[Recorded information]

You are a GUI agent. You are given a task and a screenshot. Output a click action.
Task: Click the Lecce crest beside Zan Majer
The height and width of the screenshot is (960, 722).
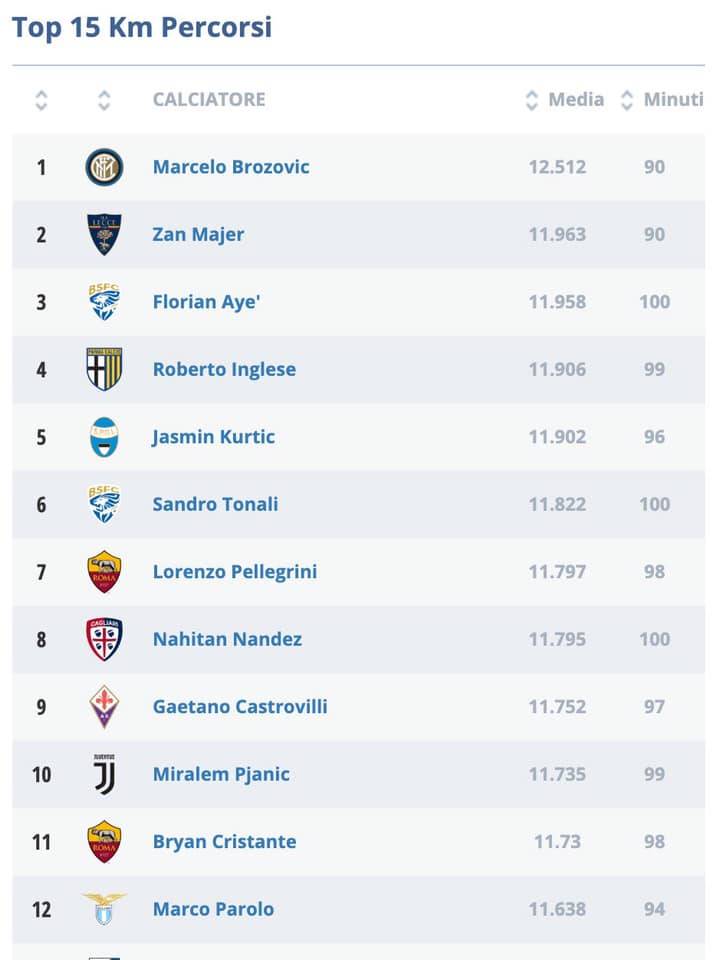click(x=104, y=234)
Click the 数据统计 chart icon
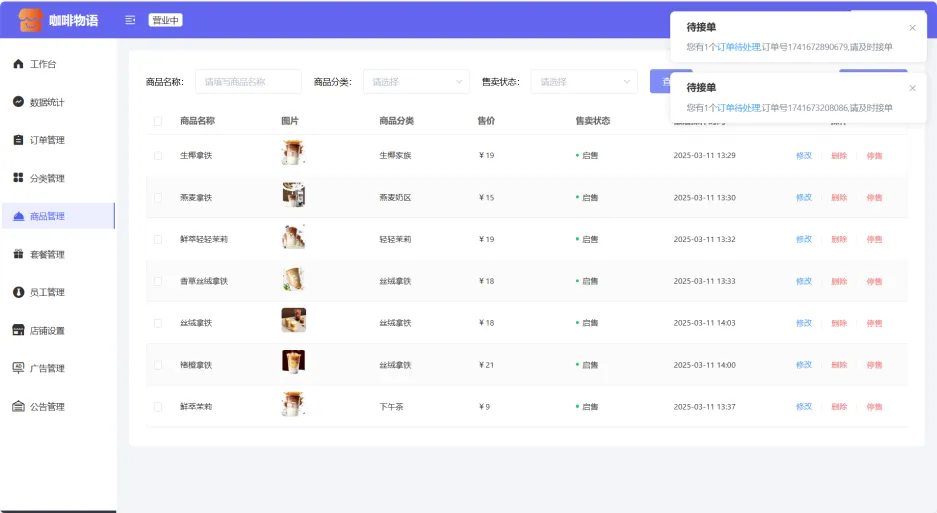 tap(18, 102)
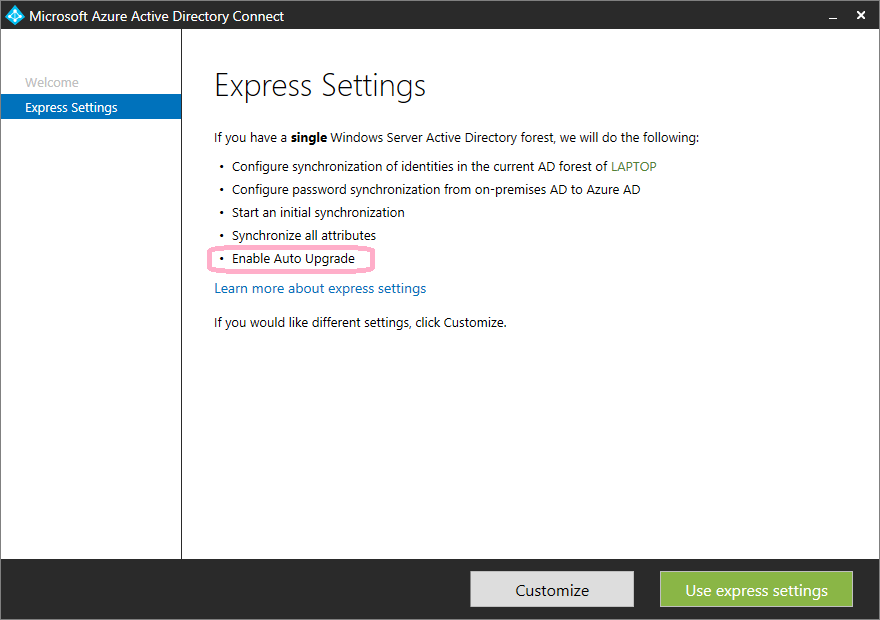Click the bullet beside Start an initial synchronization

[222, 212]
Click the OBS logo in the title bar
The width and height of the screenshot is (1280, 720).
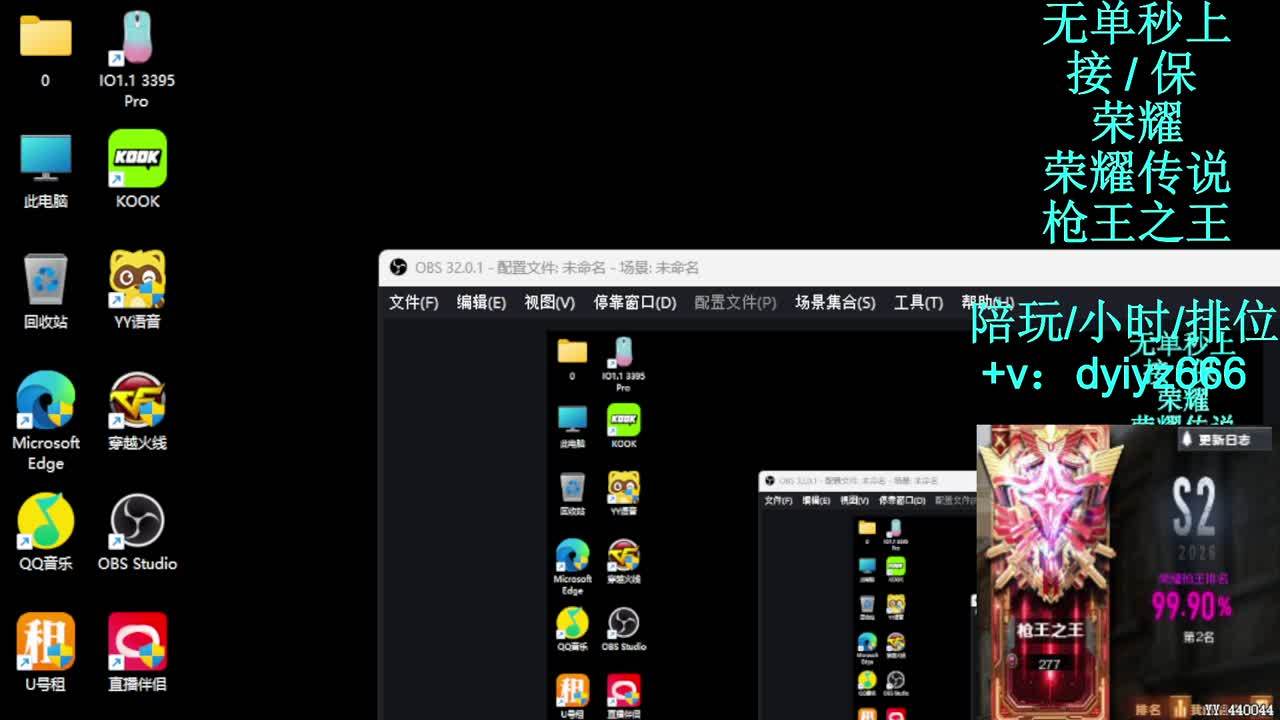[x=398, y=268]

[/Recorded information]

Quote exactly, and only, the lines from the line containing "Click the 数据统计 chart icon" through the final line of the records above, both included, omitting any pictures.

Click the 数据统计 chart icon
 tap(18, 102)
Click the bullet beside Start an initial synchronization

[222, 212]
Click the OBS logo in the title bar
The width and height of the screenshot is (1280, 720).
[x=398, y=268]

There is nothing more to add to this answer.